Tom Kyte, Oracle database expert, relays a surreal story of a border crossing into the U.S. from Canada:

He clicks on it and it asks for a password. He looks surprised and says “it needs a password”. I was like – that is OK, I have it, here you go… Now he is logged in. But—my desktop looks a tad different from most—there is no IE on the desktop, just the recycle bin and a folder called programs—nothing else.

He really doesn’t know what to do now. No special searching software, nothing. He looks at me and says “you know what we are doing here right?”. I said—not really (I knew what we were doing, I read the news and all, but just said “no”). “Well” he says “we are looking for pornography”. Ahh I say… Ok, no problem.

But he is stuck. There is nothing familiar. So he clicks on the start menu and finds “My Pictures”. You know, if I was into that—that is precisely where I would stick all of my porn—right there in “My Pictures”. He goes into it—and sees all of my folders. And all of my pictures, which we looked at. He said “wow, you travel a lot”, I said “yup”.

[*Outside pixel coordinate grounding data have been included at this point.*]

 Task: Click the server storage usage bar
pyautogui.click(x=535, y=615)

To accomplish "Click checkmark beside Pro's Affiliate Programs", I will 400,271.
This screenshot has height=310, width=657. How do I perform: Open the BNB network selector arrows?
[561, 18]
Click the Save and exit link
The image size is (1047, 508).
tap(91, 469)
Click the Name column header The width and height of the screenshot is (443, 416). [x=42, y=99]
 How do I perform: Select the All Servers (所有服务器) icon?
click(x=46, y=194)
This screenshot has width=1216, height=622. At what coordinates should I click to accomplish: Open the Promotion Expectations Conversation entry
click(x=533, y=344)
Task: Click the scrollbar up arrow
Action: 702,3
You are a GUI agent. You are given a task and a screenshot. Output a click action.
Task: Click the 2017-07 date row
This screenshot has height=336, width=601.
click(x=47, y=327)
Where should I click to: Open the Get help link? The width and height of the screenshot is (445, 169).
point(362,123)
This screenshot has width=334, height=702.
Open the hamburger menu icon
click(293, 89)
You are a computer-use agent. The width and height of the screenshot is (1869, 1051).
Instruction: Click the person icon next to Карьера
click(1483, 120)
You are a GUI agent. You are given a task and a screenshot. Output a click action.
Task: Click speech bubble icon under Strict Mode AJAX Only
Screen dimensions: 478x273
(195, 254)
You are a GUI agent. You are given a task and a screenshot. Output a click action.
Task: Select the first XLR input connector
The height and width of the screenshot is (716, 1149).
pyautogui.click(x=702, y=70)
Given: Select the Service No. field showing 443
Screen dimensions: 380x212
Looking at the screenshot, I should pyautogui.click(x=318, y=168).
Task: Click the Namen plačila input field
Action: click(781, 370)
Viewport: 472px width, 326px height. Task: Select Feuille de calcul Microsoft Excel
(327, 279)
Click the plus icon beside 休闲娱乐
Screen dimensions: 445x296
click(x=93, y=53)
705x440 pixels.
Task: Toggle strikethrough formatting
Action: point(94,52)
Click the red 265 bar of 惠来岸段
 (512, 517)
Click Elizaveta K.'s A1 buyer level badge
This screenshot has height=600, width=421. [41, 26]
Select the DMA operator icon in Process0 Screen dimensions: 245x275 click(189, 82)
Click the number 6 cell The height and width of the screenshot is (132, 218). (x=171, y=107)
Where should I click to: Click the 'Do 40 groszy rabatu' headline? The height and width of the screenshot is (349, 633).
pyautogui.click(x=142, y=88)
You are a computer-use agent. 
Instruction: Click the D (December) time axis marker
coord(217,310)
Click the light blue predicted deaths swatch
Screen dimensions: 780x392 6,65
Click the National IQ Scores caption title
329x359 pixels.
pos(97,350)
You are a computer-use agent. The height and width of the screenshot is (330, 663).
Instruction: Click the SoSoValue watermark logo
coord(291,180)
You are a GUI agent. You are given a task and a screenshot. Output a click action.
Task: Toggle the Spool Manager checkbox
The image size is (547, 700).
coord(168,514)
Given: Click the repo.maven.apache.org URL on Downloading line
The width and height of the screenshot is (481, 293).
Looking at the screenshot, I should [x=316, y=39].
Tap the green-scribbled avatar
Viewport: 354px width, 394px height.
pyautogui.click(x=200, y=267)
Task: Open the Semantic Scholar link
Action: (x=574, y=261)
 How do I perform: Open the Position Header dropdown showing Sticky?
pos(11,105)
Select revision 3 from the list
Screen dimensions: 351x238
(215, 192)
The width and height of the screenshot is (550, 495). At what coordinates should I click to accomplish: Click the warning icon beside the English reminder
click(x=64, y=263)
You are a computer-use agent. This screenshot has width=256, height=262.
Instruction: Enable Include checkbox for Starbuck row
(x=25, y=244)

Posted on March 22, 2007 at 10:39 AM62 Comments


Pat Cahalan March 22, 2007 11:18 AM

I just bought a Nokia n800. Thinking about it right now, I don’t really classify it as “a computer”, although it certainly is one (heck, it has more processing power and RAM than my desktop in 2000).

If I was carrying it across the border, it wouldn’t even occur to me to check “yes”.

You can carry porn on your phone. You can read email, browse the web… is your phone a computer? What about your PSP or NintendoDS? Yes, yes, yes…

katre March 22, 2007 11:25 AM

I’m not really sure why a customs officer needs to see my laptop, beyond my proving that I don’t need to pay import duties on it. I certainly don’t see why I need to let him poke around in it.

Which is not to worry, my laptop runs Ubuntu, it’ll just confuse the heck out of them.

cmills March 22, 2007 11:25 AM

Also your 80 gig iPod. Because it is primarily used to store music, it’s less suspicious than a thumbdrive. Is porn illegal in Canada anyways? Poor canooks.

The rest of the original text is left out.